• DATA EXTRACT
=-=-=-=-=

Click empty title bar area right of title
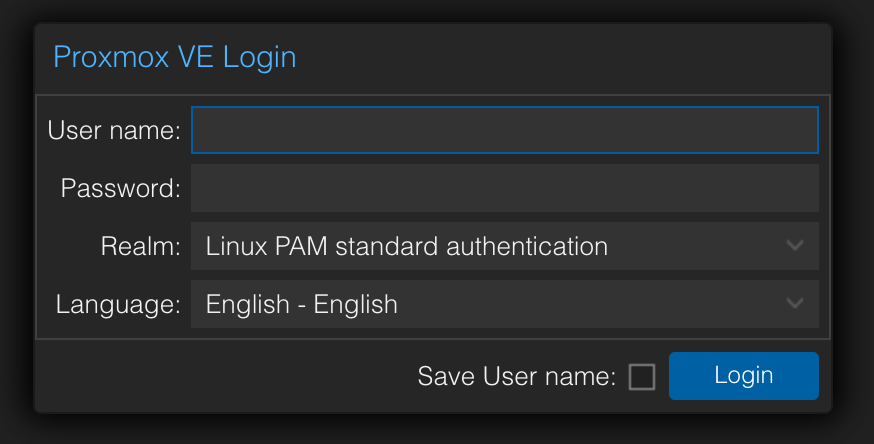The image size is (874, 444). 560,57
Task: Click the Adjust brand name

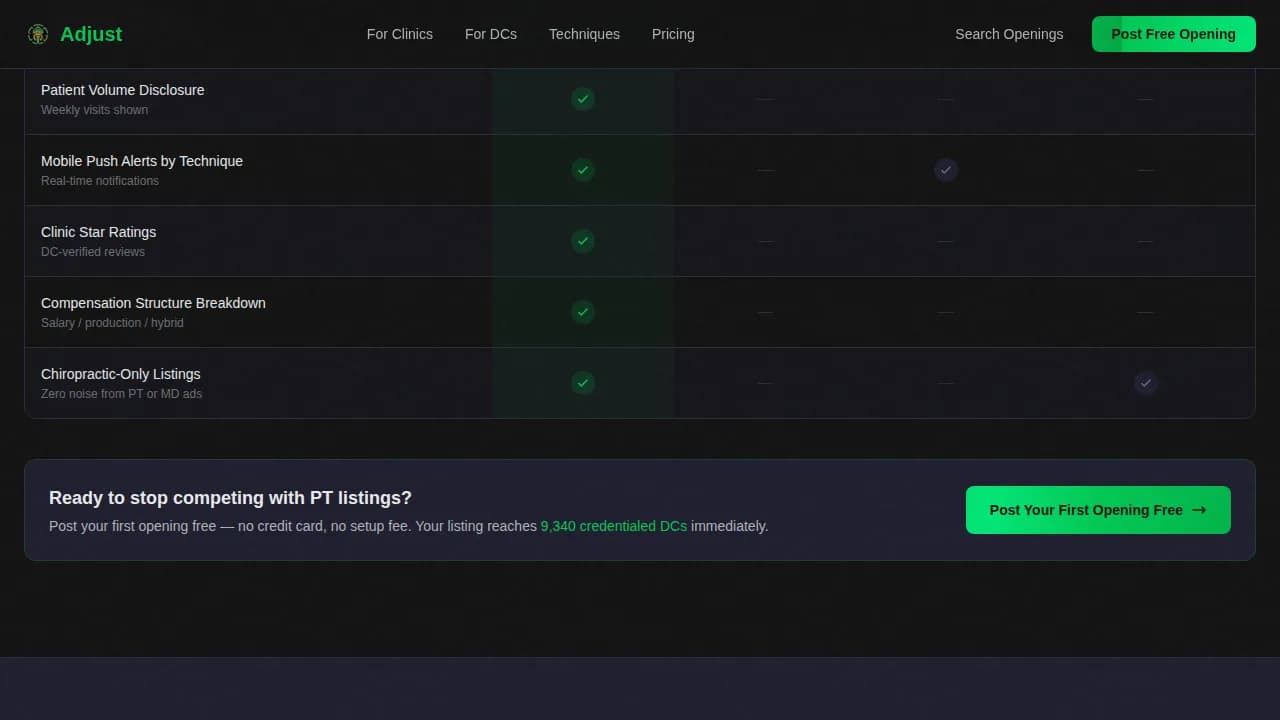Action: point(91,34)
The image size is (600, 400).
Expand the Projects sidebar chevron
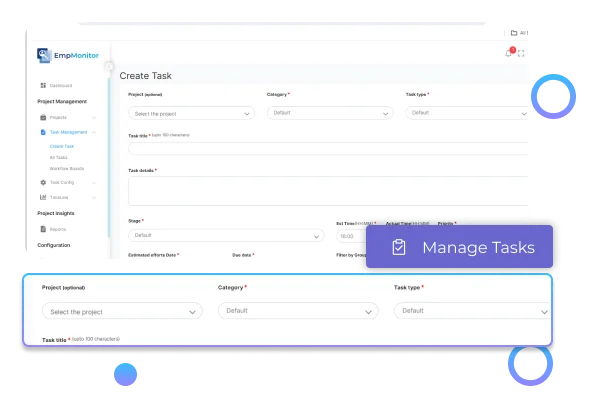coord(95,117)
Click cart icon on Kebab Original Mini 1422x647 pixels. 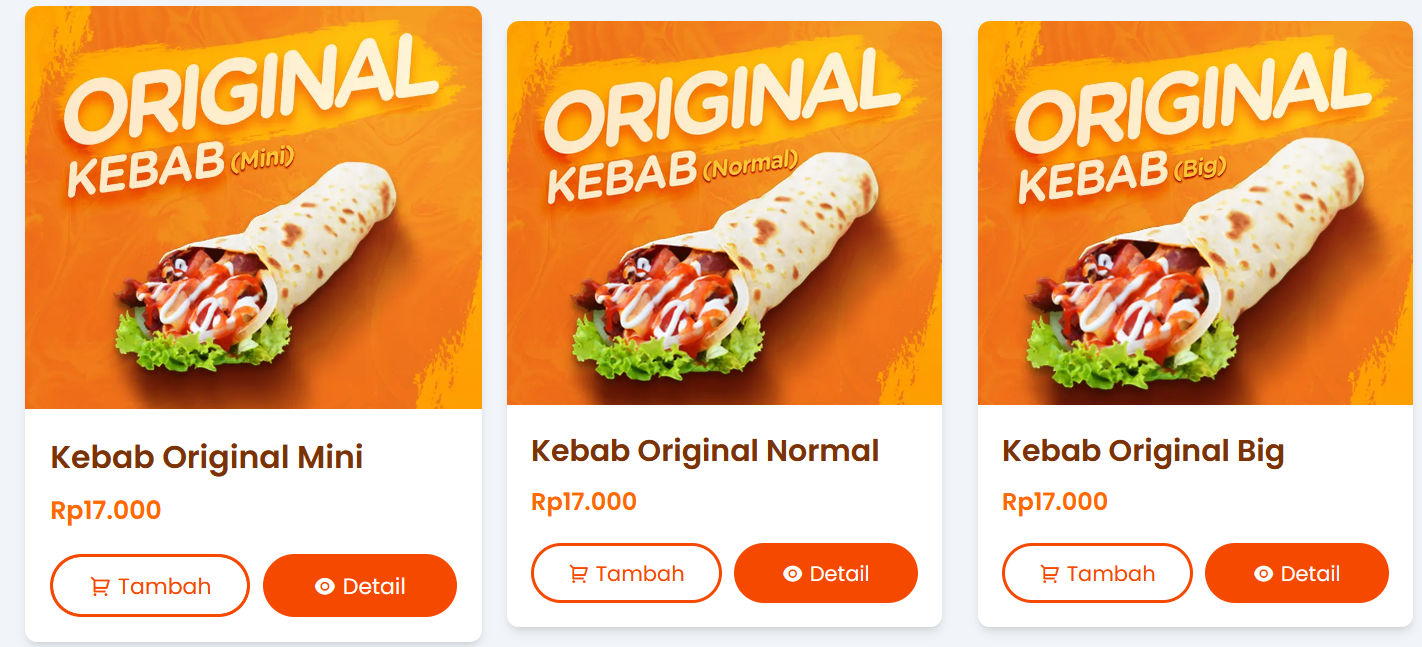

=-=-=-=-=

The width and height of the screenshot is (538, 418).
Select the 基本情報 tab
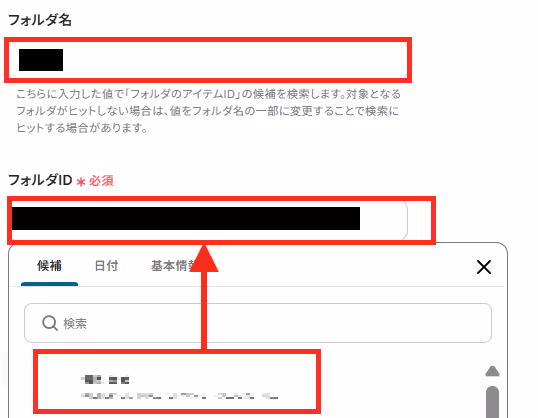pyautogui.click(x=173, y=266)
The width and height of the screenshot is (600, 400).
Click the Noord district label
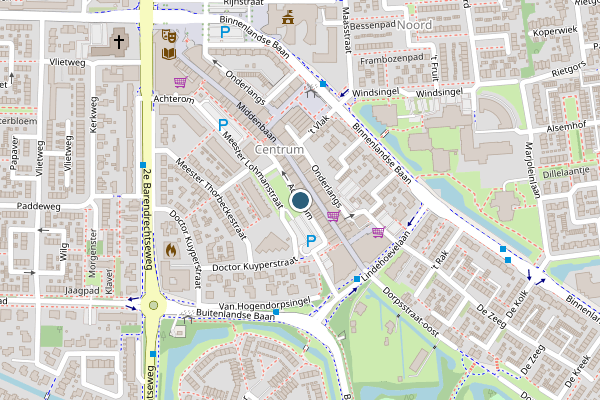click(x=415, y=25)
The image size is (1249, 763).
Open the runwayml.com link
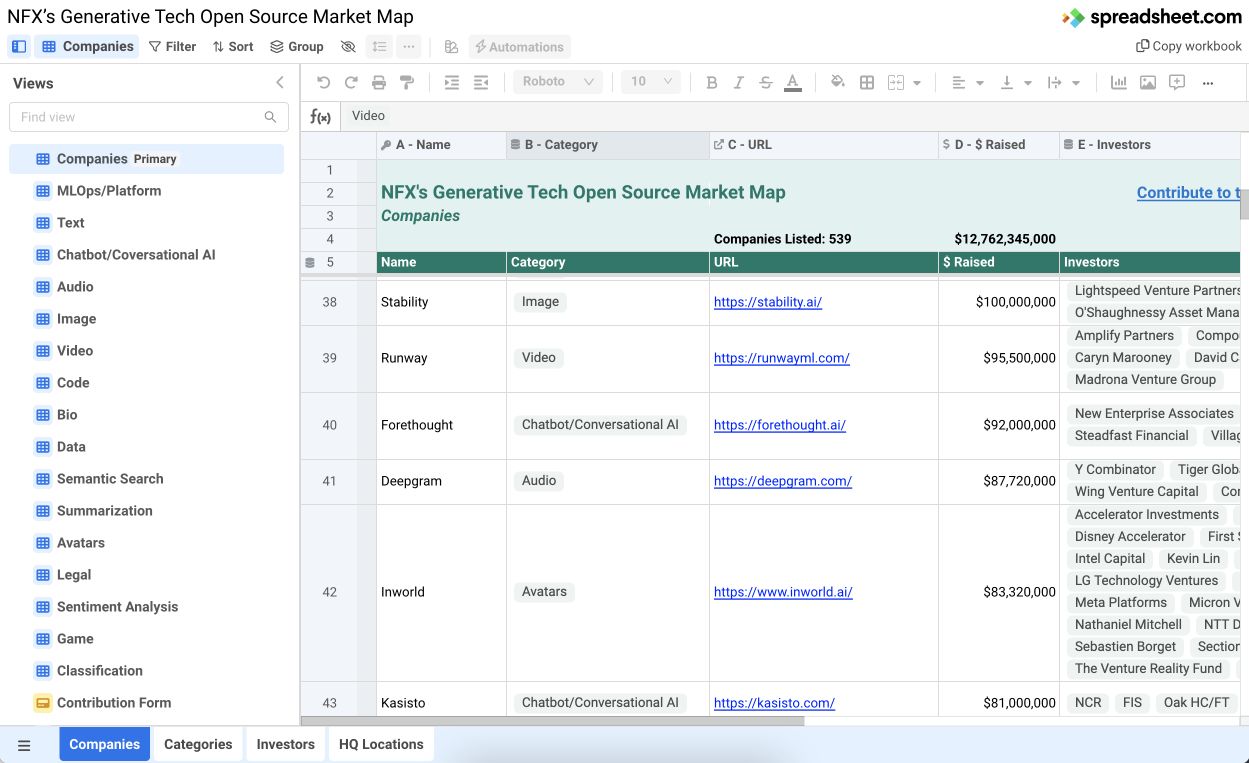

=-=-=-=-=

• TRY IT
Please transcribe exactly the part of the records that opens with the line containing "Click empty title bar area right of title" and closes with the line containing "Click cart icon", both ends included, and leave out the pictures.

• RESPONSE BOX
Click empty title bar area right of title
The image size is (874, 444). 560,57
Task: Click the Adjust brand name

Action: point(91,34)
The image size is (600, 400).
Expand the Projects sidebar chevron
coord(95,117)
Click cart icon on Kebab Original Mini 1422x647 pixels. 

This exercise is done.